[Opening DATA PROVIDED section]

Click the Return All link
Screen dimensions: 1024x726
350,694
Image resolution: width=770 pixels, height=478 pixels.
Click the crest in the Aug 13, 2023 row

[Closing DATA PROVIDED section]

### TASK GOAL
Reproduce, word for word, every line starting at the line that contains "Image resolution: width=770" and ending with the final line of the entries.

### RESULT OF THIS TASK
Image resolution: width=770 pixels, height=478 pixels.
Click the crest in the Aug 13, 2023 row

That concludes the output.